C言語では、(多分言語仕様には含まれていないと思われますが少なくともデファクトスタンダード的には、)関数呼び出しをスタックを用いて実現します。
たとえば、再帰レベル7の関数呼び出しから8レベル目の関数呼び出しを行うとき、次のようにスタックをpushします。
そして、8レベル目の関数呼び出しから7レベル目の関数呼び出しに戻るとき、覚えておいたスタックポインタを使って次のようにスタックをpopするのです。
さて、翻ってsetjmpの実装を見てみましょう。setjmpの実装では普通、その時点でのCPUのレジスタを待避します。これには、スタックポインタも含まれます。
longjmpでは、setjmpで待避されたレジスタを復帰します。そのため、スタックポインタもsetjmp呼び出し時のものに戻されて、関数呼び出しの再帰レベルがsetjmp当時のものに戻るわけです。
C++のtry/catchでも動作は大体同じで、C++の場合はスコープから抜けたときにオブジェクトのデストラクタが起動されることがあるので、一気に戻らないで起動すべきデストラクタを起動しながら戻る点が違うだけ(だと思う)です。
ここで、setjmpで待避したレジスタを使って、setjmpした関数から抜けた後にlongjmpすることを考えてみましょう。
マニュアルのsetjmpの項でも見れば分かりますが、これは仕様外です。なぜでしょうか?
setjmp呼び出し時のスタック状態がこうだとしましょう。
この時、setjmpを呼び出した関数から抜けていなければ、スタックの底からその時点でのスタックポインタまでの場所の情報は、setjmp呼び出し時から変わっていないことが保証できます。
しかし、setjmpを呼び出した関数から抜けた後にlongjmpを呼ぶと、
と、スタックポインタを復帰しても図で示した場所のスタックの内容自体が不定(別の関数呼び出しで使われているかもしれないから)になってしまうのです。そのため、マニュアルではこういうケースについて「結果を予測できません」と表現しています。
これを避けるには、setjmp時にスタックの底からスタックポインタまでの内容をすべて保存しなければなりません。当然ながら、ジャンプ用の待避バッファが大きくなる(当然時間がかかる)、動的メモリ割り当てを使ってもできるのかどうかは証明が困難(問題ない?)など、いろいろと問題が出てきます。逆に言うと、それを避けるための仕様が「setjmpを呼び出した関数から抜けた後のlongjmpの動作は不定」ということなのです。

#### 与えられた指示 A
エントリの中で、「Describe the element at coordinates (942, 362)」を含む行から「What do you see at coordinates (589, 103)」を含む行まで(両端の行を含む)を、一字も変えずにもう一度書き出してもらえますか?

単語と項目の位置データ

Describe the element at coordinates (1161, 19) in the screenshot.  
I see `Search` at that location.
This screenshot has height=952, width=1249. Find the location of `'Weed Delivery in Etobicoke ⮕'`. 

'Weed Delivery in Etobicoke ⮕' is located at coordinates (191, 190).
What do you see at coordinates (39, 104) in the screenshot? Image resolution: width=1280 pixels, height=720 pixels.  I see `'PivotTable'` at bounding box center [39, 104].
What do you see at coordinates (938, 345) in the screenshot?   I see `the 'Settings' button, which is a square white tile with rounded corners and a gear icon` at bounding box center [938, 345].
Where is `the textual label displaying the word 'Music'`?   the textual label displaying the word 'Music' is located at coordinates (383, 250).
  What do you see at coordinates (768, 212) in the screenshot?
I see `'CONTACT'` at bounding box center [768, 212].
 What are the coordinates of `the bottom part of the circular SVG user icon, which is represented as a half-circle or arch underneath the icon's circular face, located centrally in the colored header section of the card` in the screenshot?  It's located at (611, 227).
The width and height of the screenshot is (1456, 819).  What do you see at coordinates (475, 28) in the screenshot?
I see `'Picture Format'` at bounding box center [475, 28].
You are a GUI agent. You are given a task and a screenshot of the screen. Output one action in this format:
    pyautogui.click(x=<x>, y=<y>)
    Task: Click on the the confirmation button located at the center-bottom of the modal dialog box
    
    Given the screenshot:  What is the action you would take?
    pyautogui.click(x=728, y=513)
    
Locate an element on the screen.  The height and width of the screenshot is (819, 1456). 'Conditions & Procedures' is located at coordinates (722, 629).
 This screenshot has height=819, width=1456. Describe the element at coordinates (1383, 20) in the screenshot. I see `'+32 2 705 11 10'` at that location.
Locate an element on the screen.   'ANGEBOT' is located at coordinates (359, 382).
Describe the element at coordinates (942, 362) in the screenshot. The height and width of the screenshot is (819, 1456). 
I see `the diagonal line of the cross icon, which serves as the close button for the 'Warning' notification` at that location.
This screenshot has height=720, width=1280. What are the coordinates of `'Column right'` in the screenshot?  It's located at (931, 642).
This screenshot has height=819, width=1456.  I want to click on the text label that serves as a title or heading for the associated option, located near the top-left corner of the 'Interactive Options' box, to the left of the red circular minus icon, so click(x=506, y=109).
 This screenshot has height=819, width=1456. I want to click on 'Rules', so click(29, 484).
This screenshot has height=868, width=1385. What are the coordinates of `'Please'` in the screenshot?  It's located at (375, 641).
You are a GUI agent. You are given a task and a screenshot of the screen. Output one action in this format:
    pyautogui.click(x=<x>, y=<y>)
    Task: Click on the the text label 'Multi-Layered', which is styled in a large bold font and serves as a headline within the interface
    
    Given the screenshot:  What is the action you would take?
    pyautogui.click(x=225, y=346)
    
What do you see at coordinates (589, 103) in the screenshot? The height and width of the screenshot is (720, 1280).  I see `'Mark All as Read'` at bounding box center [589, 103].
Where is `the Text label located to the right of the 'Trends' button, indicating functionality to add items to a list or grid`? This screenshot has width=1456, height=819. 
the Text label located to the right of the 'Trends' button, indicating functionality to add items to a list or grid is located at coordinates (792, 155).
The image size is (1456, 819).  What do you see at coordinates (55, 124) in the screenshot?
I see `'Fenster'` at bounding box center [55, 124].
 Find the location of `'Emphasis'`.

#### 与えられた指示 B
setjmpとlongjmpについての文章から、次の問いに答えてもらえますか?
(i) C言語では、関数呼び出しを何を用いて実現しますか?
(ii) setjmpの実装では普通、何を待避しますか?
(iii) setjmpを呼び出した関数から抜けた後にlongjmpを呼ぶケースについて、マニュアルではどう表現していますか?

#### 課題の解答 A
Describe the element at coordinates (942, 362) in the screenshot. The height and width of the screenshot is (819, 1456). 
I see `the diagonal line of the cross icon, which serves as the close button for the 'Warning' notification` at that location.
This screenshot has height=720, width=1280. What are the coordinates of `'Column right'` in the screenshot?  It's located at (931, 642).
This screenshot has height=819, width=1456.  I want to click on the text label that serves as a title or heading for the associated option, located near the top-left corner of the 'Interactive Options' box, to the left of the red circular minus icon, so click(x=506, y=109).
 This screenshot has height=819, width=1456. I want to click on 'Rules', so click(29, 484).
This screenshot has height=868, width=1385. What are the coordinates of `'Please'` in the screenshot?  It's located at (375, 641).
You are a GUI agent. You are given a task and a screenshot of the screen. Output one action in this format:
    pyautogui.click(x=<x>, y=<y>)
    Task: Click on the the text label 'Multi-Layered', which is styled in a large bold font and serves as a headline within the interface
    
    Given the screenshot:  What is the action you would take?
    pyautogui.click(x=225, y=346)
    
What do you see at coordinates (589, 103) in the screenshot? The height and width of the screenshot is (720, 1280).  I see `'Mark All as Read'` at bounding box center [589, 103].

#### 課題の解答 B
(i) スタックを用いて実現します。
(ii) その時点でのCPUのレジスタを待避します。これにはスタックポインタも含まれます。
(iii) 「結果を予測できません」と表現しています。